All five FIFA candidates darted across Zurich in a final push to secure votes in Friday's presidential election.

On a tour of regional confederations on Thursday, election favourite Sheikh Salman told North American members he would find ways to avoid cutting the number of coveted committee places — positions which carry expenses-paid meetings in Zurich.

The pledge to maintain voters' privileges and help educate them in soccer leadership seemed to endorse the kind of patronage FIFA was criticized for during Sepp Blatter's presidency.

"I can promise you that the numbers won't change," the Bahraini sheikh, who is the president of the Asian soccer confederation, told CONCACAF members.

Those same soccer leaders will take part in another vote Friday expected to pass FIFA reforms that include abolishing 17 of the current 26 standing committees.

"I am sure that we need most of you around," the sheikh told the officials, who make up 35 of the 207 eligible voters. "It is an investment in the people we have in football."

Minutes later, Infantino reminded the same group of delegates about his cash promises.

"Something is wrong if we cannot find 1 billion [dollars] out of 5 billion," Infantino said, referring to the level of development funding pledges he has made from FIFA's income at each World Cup. "And something is wrong because it has not been done."

Infantino, the UEFA general secretary, and Sheikh Salman appear to be the candidates with the most support. Although Prince Ali of Jordan earned 73 votes in last year's presidential vote against Blatter, he is considered to be an outsider this time.

'Running to represent the world'

"I'm a candidate that's running for the presidency of FIFA to represent the world," Prince Ali said. "I'm independent, beheld to no one."

Two candidates are struggling to attract support: Former FIFA official Jerome Champagne and South African businessman Tokyo Sexwale, an anti-apartheid campaigner who was a political prisoner on Robben Island with Nelson Mandela.

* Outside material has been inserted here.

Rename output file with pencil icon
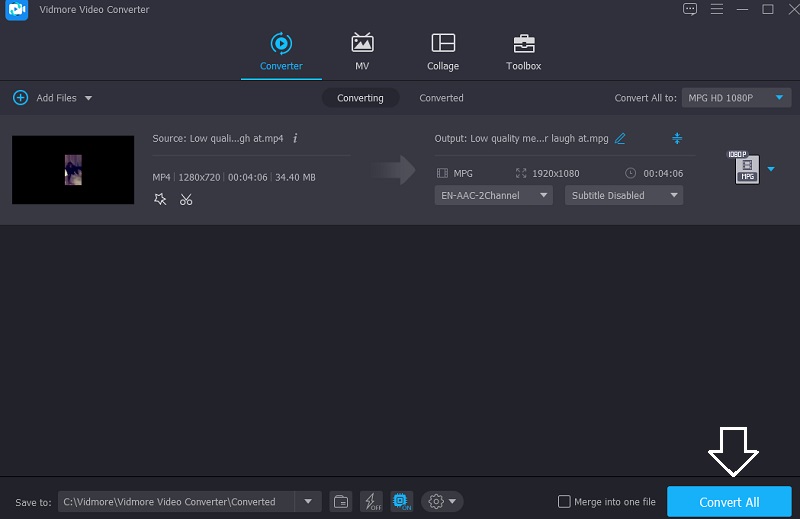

"FIFA is a broken house ... [and] needs to repair the damage that's been done to the brand," Sexwale said. "It's severe and very, very painful. Some of the people are incarcerated, some are in jail, some are on the run, some are friends but if crime has been committed then justice must be seen to be done whilst you spare the innocent."

Investigations into widespread wrongdoing in soccer led to FIFA vice presidents being indicted in the United States and to Blatter hastily deciding to quit in June shortly after being elected for a fifth term.

But Blatter was denied the opportunity to hand over power at Friday's congress when he was banned in December over a 2011 financial transaction. That ban was reduced from eight to six years on Wednesday.

UEFA President Michel Platini is serving the same ban for his part in the deal with Blatter. The guilty verdict prevented him from fulfilling his dream of succeeding Blatter, with Infantino taking his place in the contest to run the sport.

UEFA vice president Angel Maria Villar opened the extraordinary congress of Europe's governing body in Zurich by backing Platini, who is challenging his ban at the Court of Arbitration for Sport.

"Michel Platini continues to work to defend himself to defend his innocence and honor," Villar, the de facto acting UEFA president, said through a translator. "I firmly believe and hope Michel will be back with us soon."